I picked up a little phrase in the Marine Corps to say whenever someone has missed the obvious and I use it on a frequent basis, especially with my kids. Or at least I used to say until I heard my 19 year mimic me in a conversation with his younger brother.
It went something like this…
We were staying at a hotel. My oldest son and I were away from the room. When we returned, my 15 year old son who had remained behind greeted us at the door and stated, “The A/C unit is leaking.”
Peering over his shoulder, we all looked at the A/C unit and literally watched a drop of water drip from the corner of the unit and onto the carpet.
Seeing there was no towel there to catch the water, my 19 year old asked, “How come you didn’t put a towel down?”
“I don’t know.”
“Don’t you think you should put a towel down?” demanded my 19 year old.
“I don’t know,” answered the 15 year old, growing frustrated. “I didn’t know what to do.”
Then my 19 year said what I have said many times in similar situations.
“Does anyone have to tell you to raise the toilet lid before you go to the bathroom?”
And there it was or more accurately, there I was standing in front of me. Just a younger version, but clearly the same words, the same tone, the same inflection. Parents are lucky or unlucky depending on how you look at it. We get to see our reflection, the good and the bad, in our children since they are sometimes just younger versions of ourselves. I got to see myself and what I saw and heard I did not like. I grabbed my 19 year old by his arm and said, “Do I sound that bad when I say that?”
Surprised by the question, my 19 year old shrugged his shoulders as if to say, “I don’t know. I’ve never given it any thought.” To be fair, he wouldn’t have told me if it was true any way. He’s more loyal to his father than perhaps his father deserves.
On the other hand, the 15 year old didn’t have a problem answering. “That’s exactly what you sound like.”
Some may argue that the phrase is clever, useful, and exactly what people need to hear. Twenty-eight years ago as a 19 year old Marine, I would have agreed completely. But as I heard my son say it, I was reminded that words not only have meaning but also a time and place and I was saying the wrong thing at the wrong time and the wrong place.
How can I be so sure? Because I asked myself this one but very simply question.
“Would I say the same thing to Mother Teresa?”
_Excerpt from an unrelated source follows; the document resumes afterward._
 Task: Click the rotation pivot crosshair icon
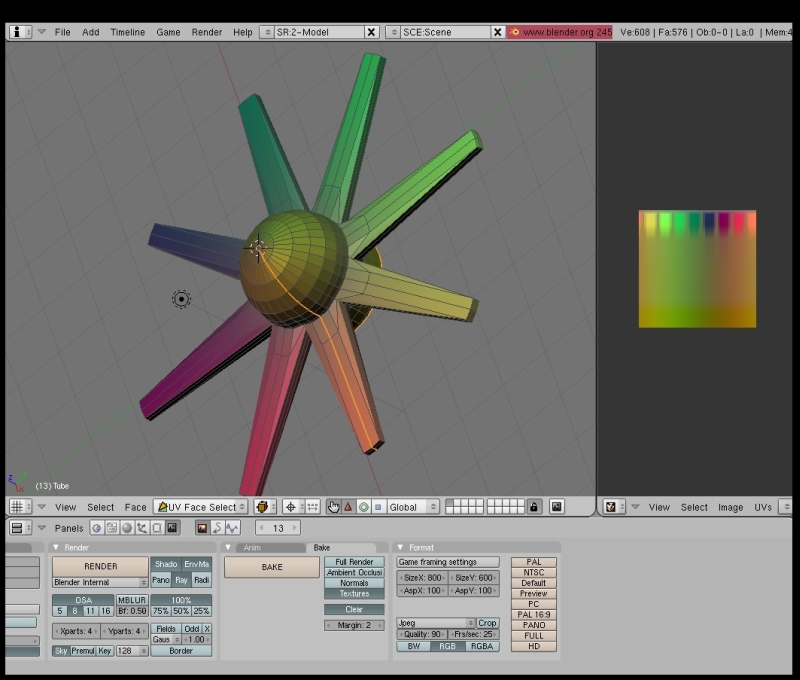point(291,507)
Can you imagine…“Hey, Mother Teresa, does anyone have to tell you to raise the toilet seat?”
Uh, uh. Never. Not a chance!
If you’re ever in doubt about if what you’re saying is right or wrong, just ask yourself if you would say the same thing to Mother Teresa. If not, then don’t say it to your husband, wife, students, teachers, staff members, friends, clients, citizens, children—or anybody else!
If not Mother Teresa, then substitute another person who will help you hold yourself to a higher standard instead of remaining a prisoner to a bad habit.
Questions: Does this make you think of any phrase that you too should stop saying? Or who would you substitute for Mother Teresa?